Review what you do correct for port 443 and do the same for port 80

Update: Oh, and add --test-cert to command to use the LE test system. Will not block you out as easily

Try these:

curl -I http://microtract.xyz

curl: (28) Failed to connect to microtract.xyz port 80: Connection timed out

-------------------------
curl -Ik https://microtract.xyz

HTTP/2 302
server: nginx
date: Sat, 29 Jan 2022 03:01:11 GMT
content-type: text/html; charset=UTF-8
location: https://microtract.xyz/login
expires: Thu, 19 Nov 1981 08:52:00 GMT
cache-control: no-store, no-cache, must-revalidate
pragma: no-cache
(rest omitted)
3 Likes

the result of the curl is as follows

'
root@cloudier:~ # curl -I http://microtract.xyz
HTTP/1.1 301 Moved Permanently
Server: nginx
Date: Sat, 29 Jan 2022 03:45:28 GMT
Content-Type: text/html
Content-Length: 162
Connection: keep-alive

1 Like

I see.
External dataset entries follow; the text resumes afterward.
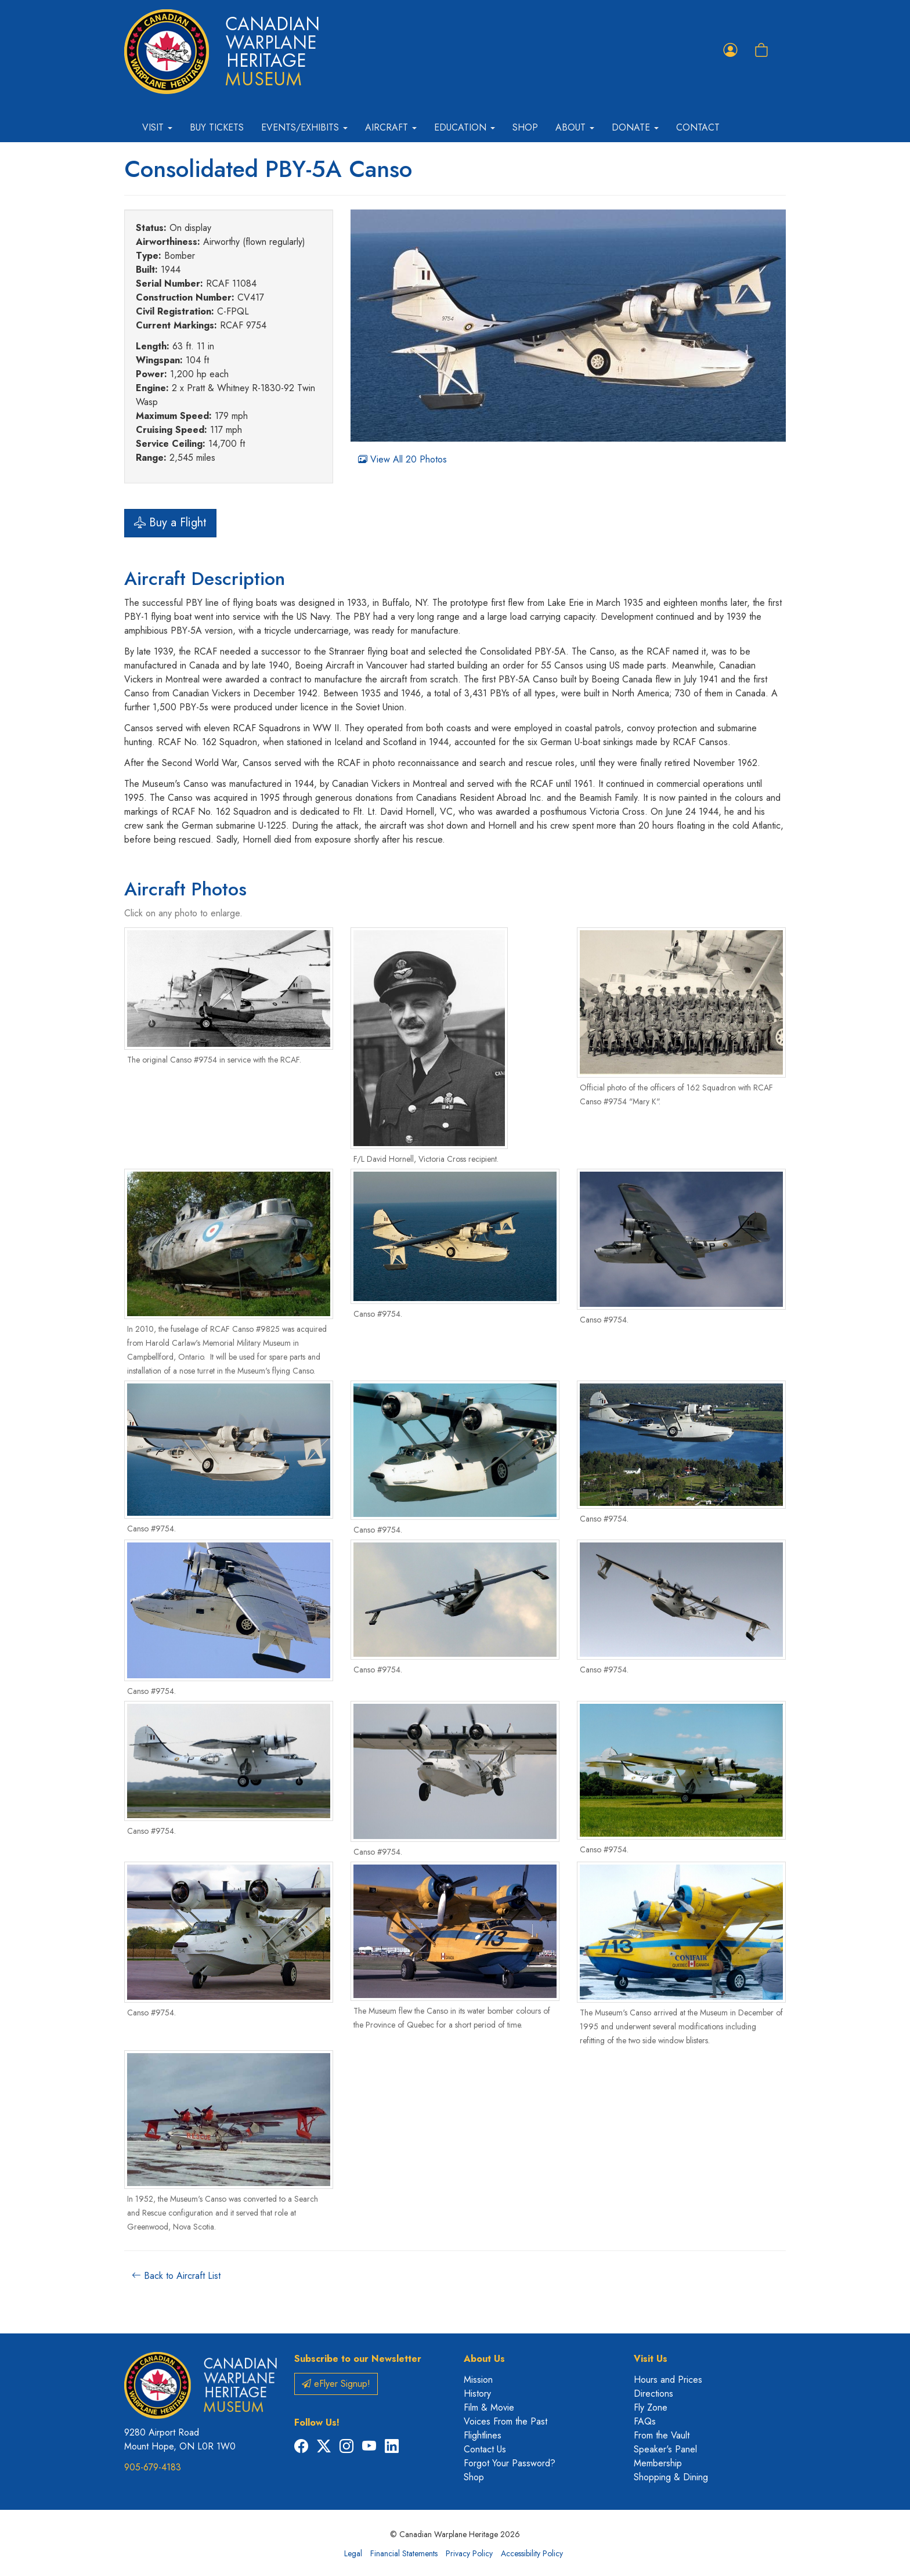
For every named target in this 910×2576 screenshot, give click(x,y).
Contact (698, 127)
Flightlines (482, 2435)
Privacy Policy (469, 2553)
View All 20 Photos (402, 459)
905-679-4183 (152, 2467)
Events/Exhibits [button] (304, 127)
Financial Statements (404, 2553)
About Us (484, 2358)
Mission (478, 2379)
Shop (525, 127)
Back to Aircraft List (176, 2275)
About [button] (574, 127)
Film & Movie (489, 2407)
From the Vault (661, 2435)
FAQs (645, 2421)
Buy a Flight (170, 522)
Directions (653, 2393)
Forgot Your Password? (509, 2463)
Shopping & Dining (671, 2477)
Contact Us (485, 2449)
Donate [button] (635, 127)
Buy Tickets (217, 127)
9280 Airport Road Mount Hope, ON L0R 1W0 (180, 2439)
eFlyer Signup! (336, 2383)
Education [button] (464, 127)
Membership (658, 2463)
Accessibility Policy (532, 2553)
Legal (353, 2553)
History (477, 2393)
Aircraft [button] (391, 127)
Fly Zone (650, 2407)
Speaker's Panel (665, 2449)
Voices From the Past (505, 2421)
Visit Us (650, 2358)
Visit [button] (157, 127)
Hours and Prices (668, 2379)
But, that's not what happens from the public internet. Rudy showed this link earlier but try this - it won't work (will timeout).

Does your device assign its own IP for that domain name? (hosts file, /etc/resolv.conf, ...)
I am not familiar with your config but something is directing traffic differently for you.
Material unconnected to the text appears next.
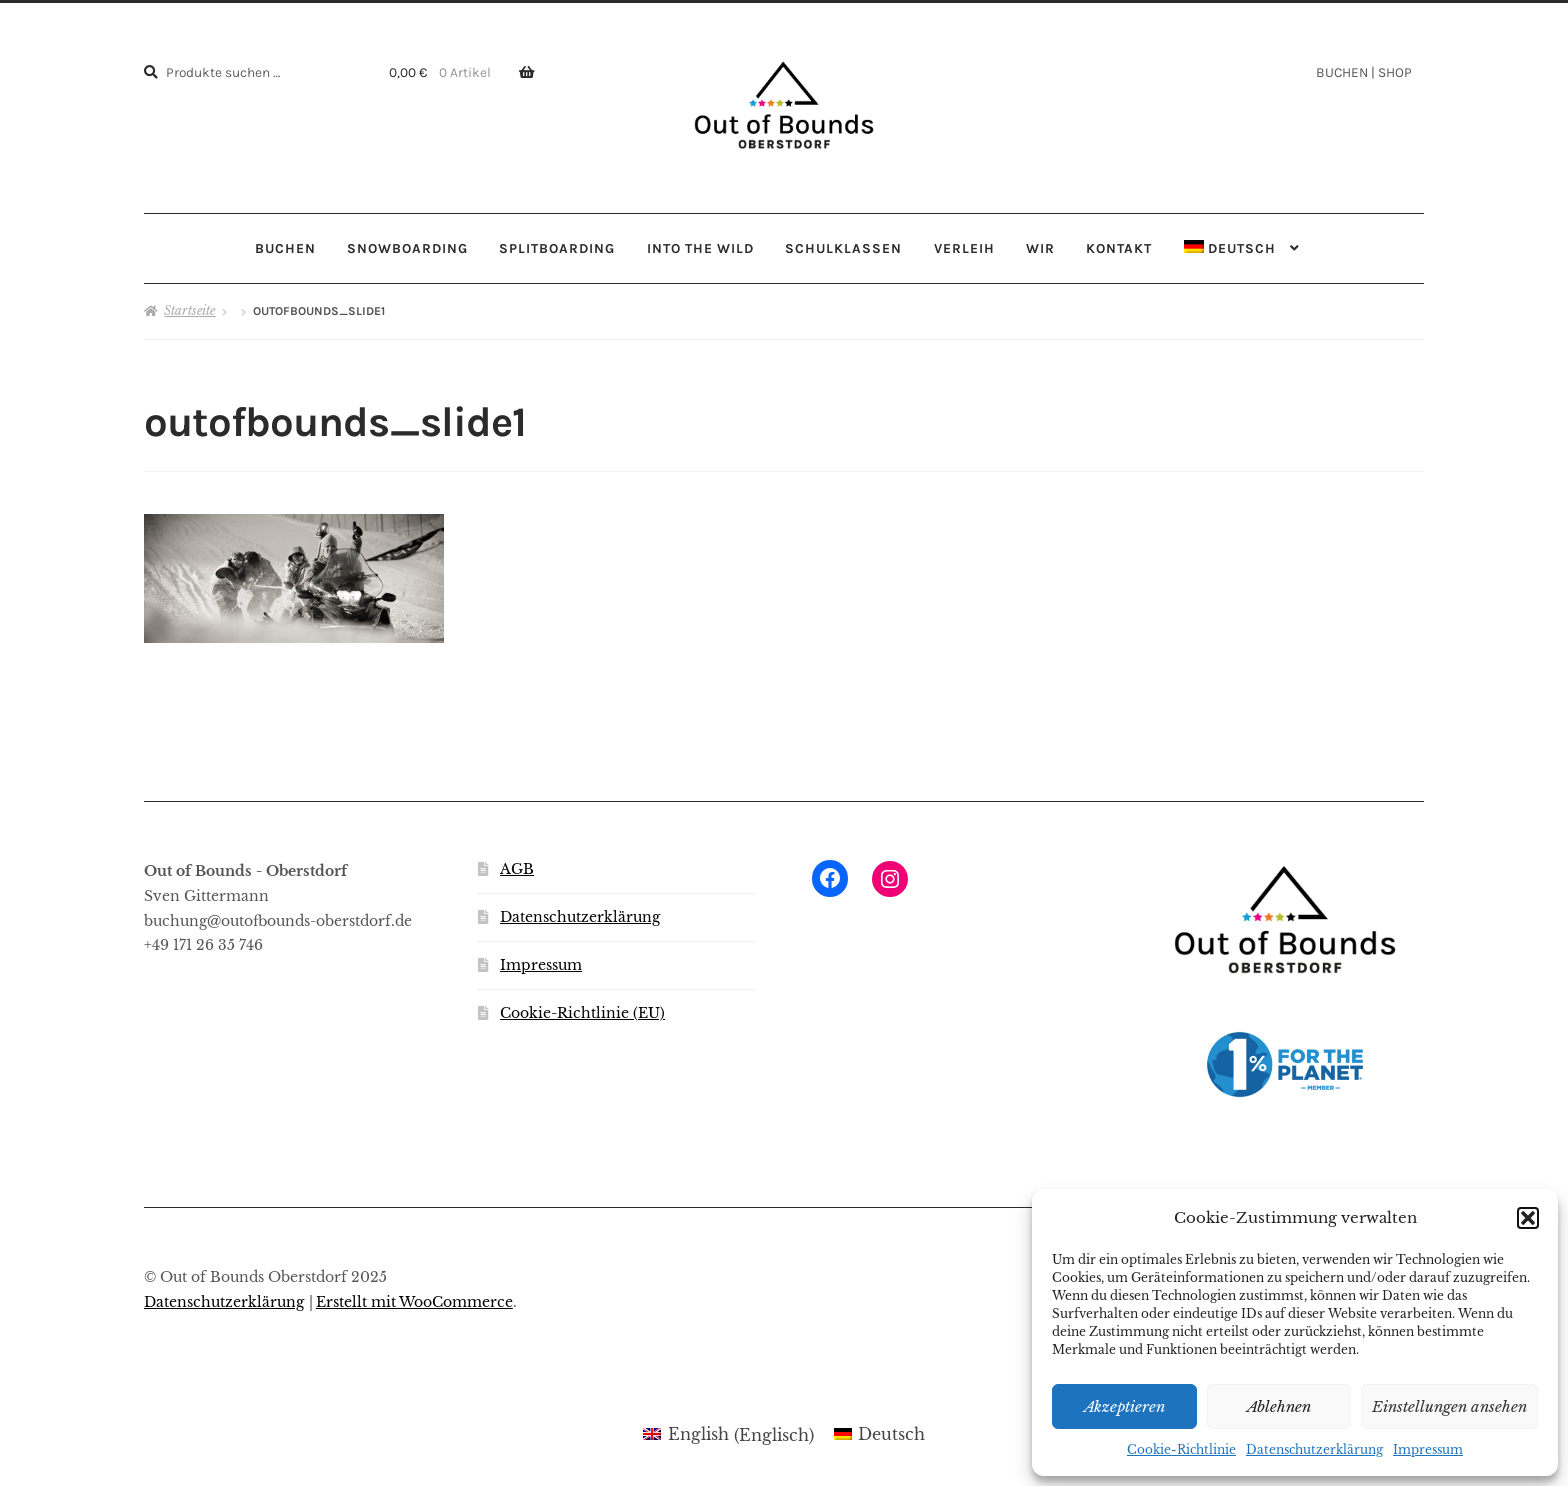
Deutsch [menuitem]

Can you try using a cell phone and NO wifi (so, a cell signal) with the Let's Debug link? Or some other device not on your network?

UPDATE: Make sure to click Rerun test on its test results page or start a fresh test with Let's Debug

3 Likes

this is all that is in the resolv.conf of the jail


search microtract.xyz
nameserver 1.1.1.1
nameserver 8.8.8.8
1 Like

I am not that concerned with why your curl tests fail. I was just pointing out ideas for you to look at.
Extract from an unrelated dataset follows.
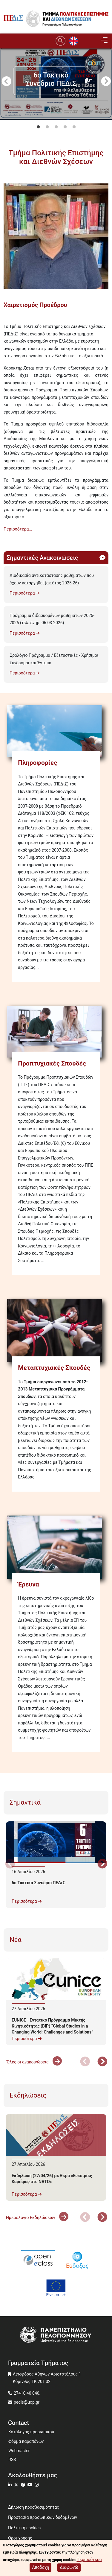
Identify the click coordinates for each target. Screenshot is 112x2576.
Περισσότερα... (18, 529)
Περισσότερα (24, 593)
What matters for Let's Encrypt is access from the public internet. The Let's Encrypt server must be able to reach it with http to satisfy the http challenge.

What happens when you try the Let's Debug test site? From anywhere as that is on the public internet. Or, try http accesses to your site using your phone with a cell connection.

3 Likes

it fails with the jail, but if I make my truenas have the ip of the forwarded port I am able to access

I don't understand what that means.

When you can connect with letsdebug.net that is the first step to getting a Let's Encrypt cert (the main purpose of this forum)

I don't see a connection from Lets Debug or my own system

I don't know what else to say. Good luck

2 Likes

I'm biased, but I think my script is a better way to set up Nextcloud on Free/TrueNAS, and it completely automates the certificate process--but that's neither here nor there at this point; the problem is (as others have said, but just to make it explicit) that your server just isn't responding on port 80. This points to either a problem with your port forwarding setup, or an ISP that's blocking port 80.

4 Likes

I don't know what happened, but when I test it over TLS-ALPN-01 using let's debug it works now. Now is there a ready made script to go by that?

That's an overstatement of the "test" conducted.
It passed the test
and
it worked
(in this case) are two very different things.

[try that same test on any other site that you know doesn't support TLS-APLN]

1 Like

My script uses Caddy as the web server, and Caddy uses TLS-ALPN-01 by default to obtain a cert. AFAIK, certbot is unable to use the TLS-ALPN challenge.

2 Likes

I just meant the port seems to be open to the public now

https://www.yougetsignal.com/tools/open-ports/
Port [443](https://en.wikipedia.org/wiki/Port_443) is open on [microtract.xyz](https://microtract.xyz).
1 Like

Now I am just hunting for one that works with nginx

If you are not too concerned with logs, there is a hack that can get nginx to use TLS-ALPN-01
It involves running nginx on multiple ports and using it to proxy back to itself on different ports (depending on the request type).

2 Likes

that sounds totally horrendous... how is it done quickly?

If you have a NAT device, then NAT outside:443 to inside:9443 [as an example]
Then nginx can listen on 443, 7443, 9443
9443 listens and decides:

  • if regular HTTPS, then proxy to 443 [to regular sites]
  • if TLS-ALPN, then proxy to 7443 [to ACME client listening as --standalone --port 7443]

If there is no NAT device, then switch the listening ports around:

  • 443 becomes the listener to decide where to proxy the request
  • 9443 can become the port for all the real sites
  • 7443 can still be used by the ACME client

[yeah, that was the short story]

1 Like

Why not use the "No NAT device" port scheme also for cases with a NAT device? Shouldn't matter, right?